Saved entries:
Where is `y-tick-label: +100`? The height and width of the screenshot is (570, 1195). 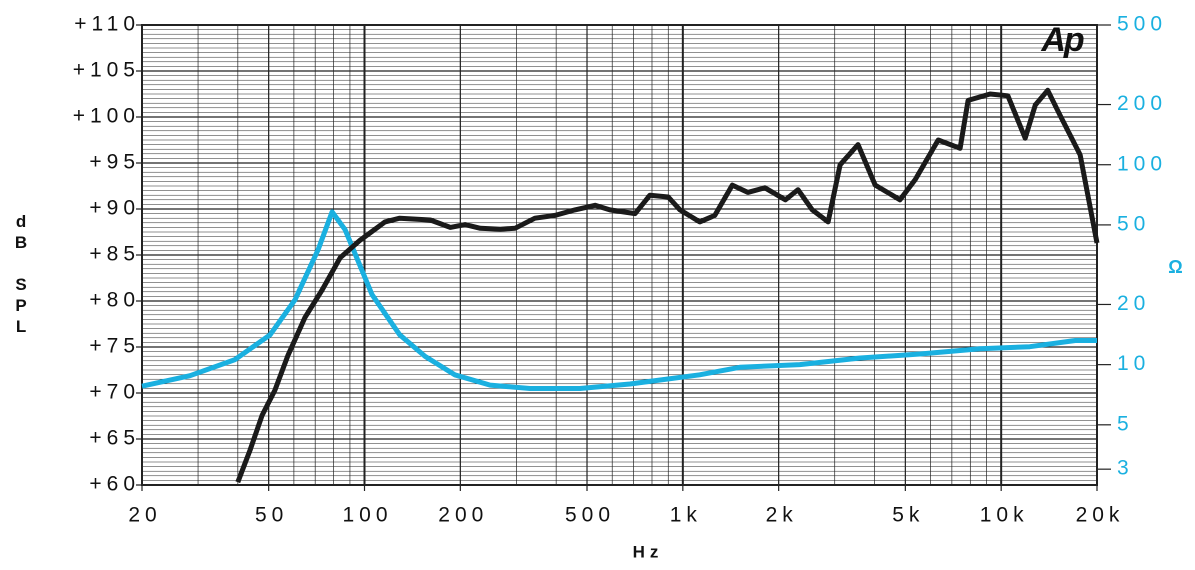
y-tick-label: +100 is located at coordinates (106, 116).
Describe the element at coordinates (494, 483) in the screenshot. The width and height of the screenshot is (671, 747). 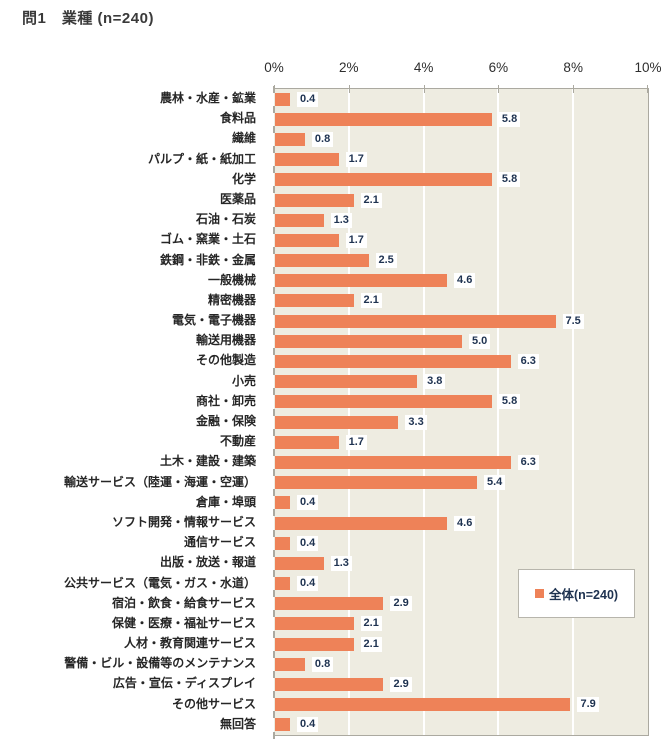
I see `bar-value-label: 5.4` at that location.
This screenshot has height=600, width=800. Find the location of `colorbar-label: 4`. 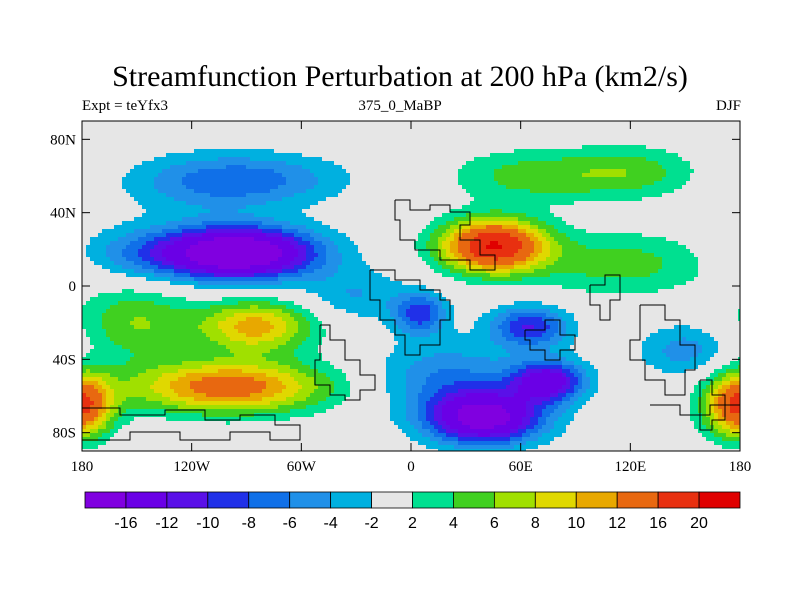

colorbar-label: 4 is located at coordinates (454, 524).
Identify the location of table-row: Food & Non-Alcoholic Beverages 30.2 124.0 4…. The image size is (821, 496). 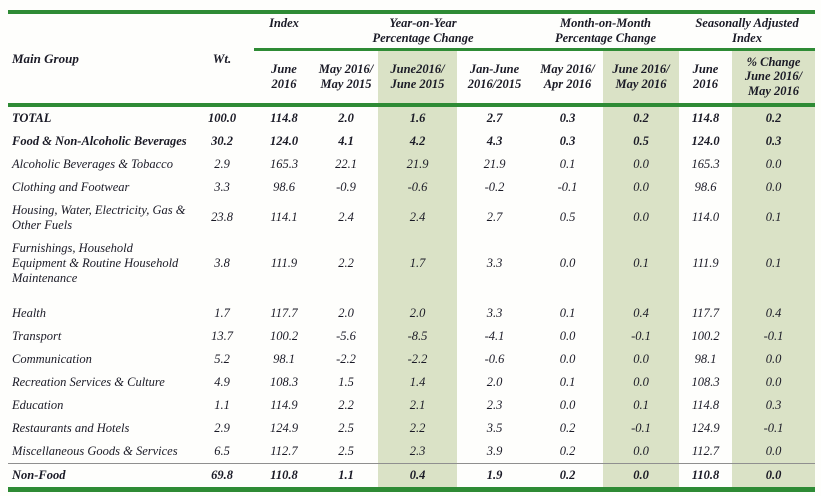
(412, 141).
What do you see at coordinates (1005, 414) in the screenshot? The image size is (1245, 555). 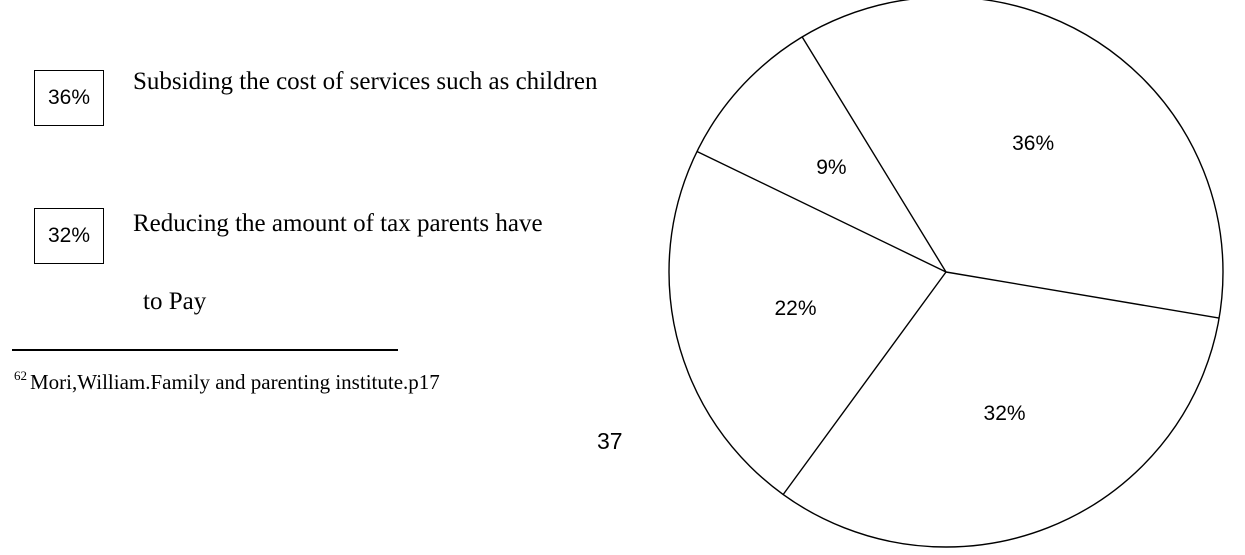 I see `pie-slice-label: 32%` at bounding box center [1005, 414].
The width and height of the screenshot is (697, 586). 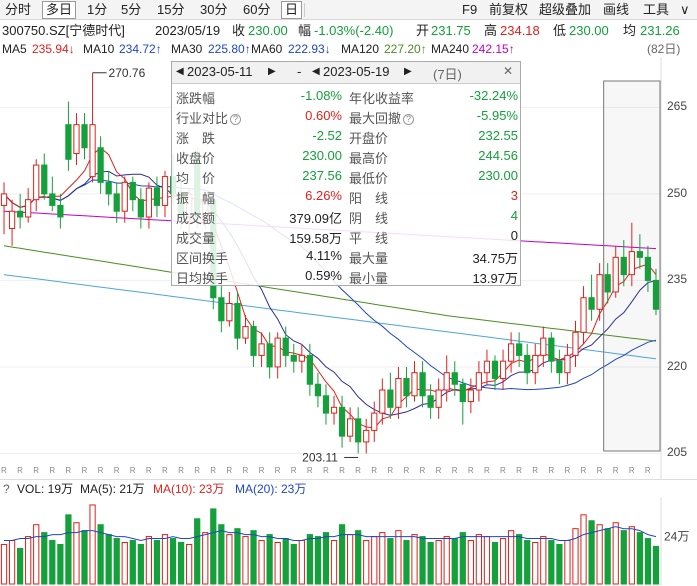 I want to click on end-date: 2023-05-19, so click(x=356, y=72).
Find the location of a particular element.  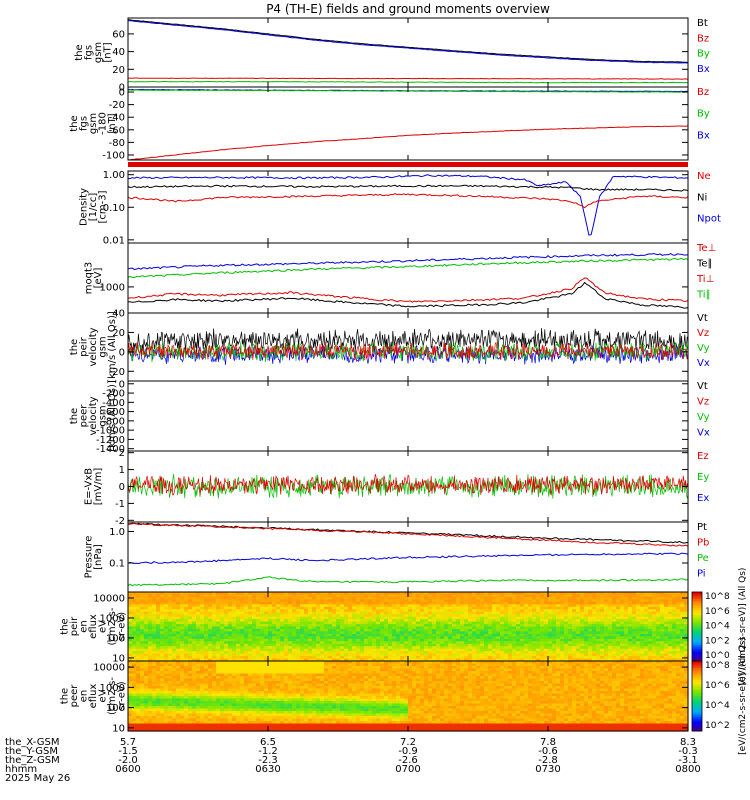

series-line-Pi is located at coordinates (408, 558).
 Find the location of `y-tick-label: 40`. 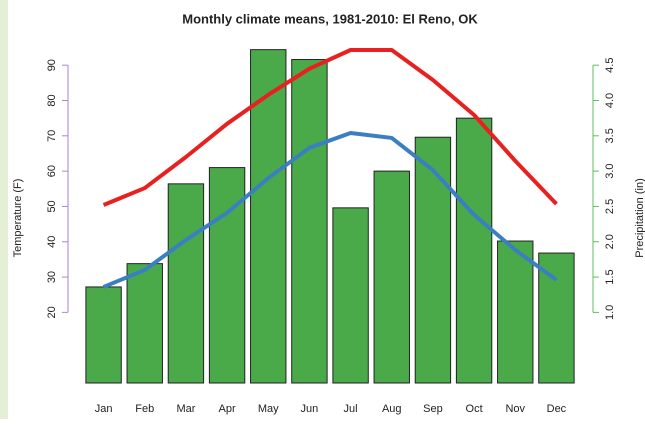

y-tick-label: 40 is located at coordinates (52, 242).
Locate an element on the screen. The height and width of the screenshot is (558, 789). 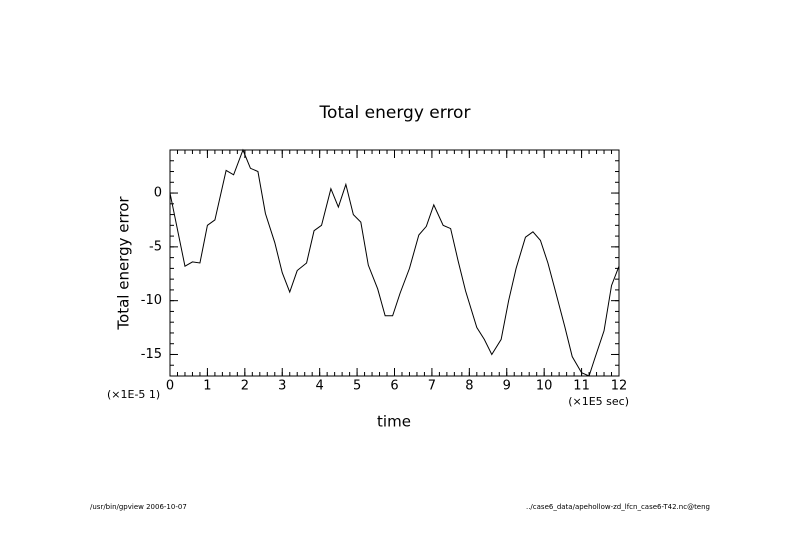
x-tick-label: 5 is located at coordinates (357, 386).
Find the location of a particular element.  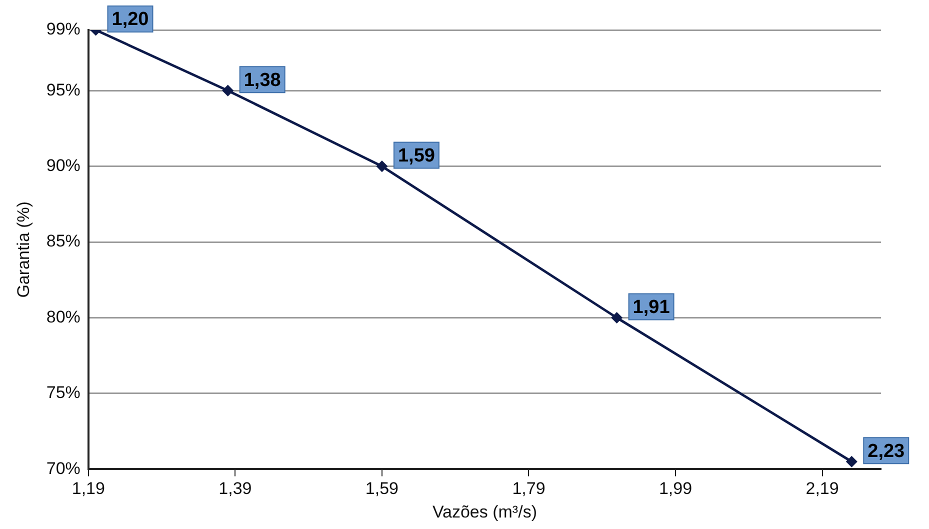

x-tick-label: 1,39 is located at coordinates (235, 488).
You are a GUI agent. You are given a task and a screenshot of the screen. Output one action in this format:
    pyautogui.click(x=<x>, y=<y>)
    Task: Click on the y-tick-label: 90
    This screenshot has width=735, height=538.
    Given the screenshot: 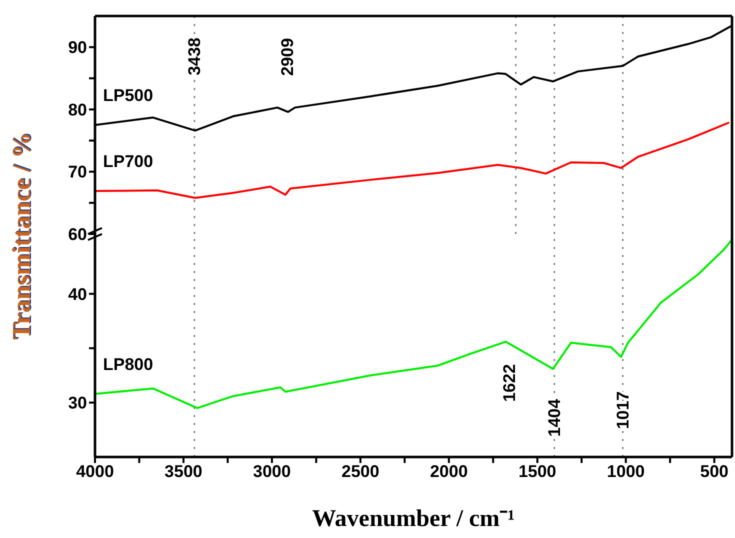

Job: Retype the rows from the beginning up to and including the line that contains "colorbar-label: 4 is", leaving out the pictures.

Response:
Where is `y-tick-label: +100`? The height and width of the screenshot is (570, 1195). 
y-tick-label: +100 is located at coordinates (106, 116).
Describe the element at coordinates (494, 483) in the screenshot. The width and height of the screenshot is (671, 747). 
I see `bar-value-label: 5.4` at that location.
This screenshot has height=600, width=800. Find the location of `colorbar-label: 4`. 

colorbar-label: 4 is located at coordinates (454, 524).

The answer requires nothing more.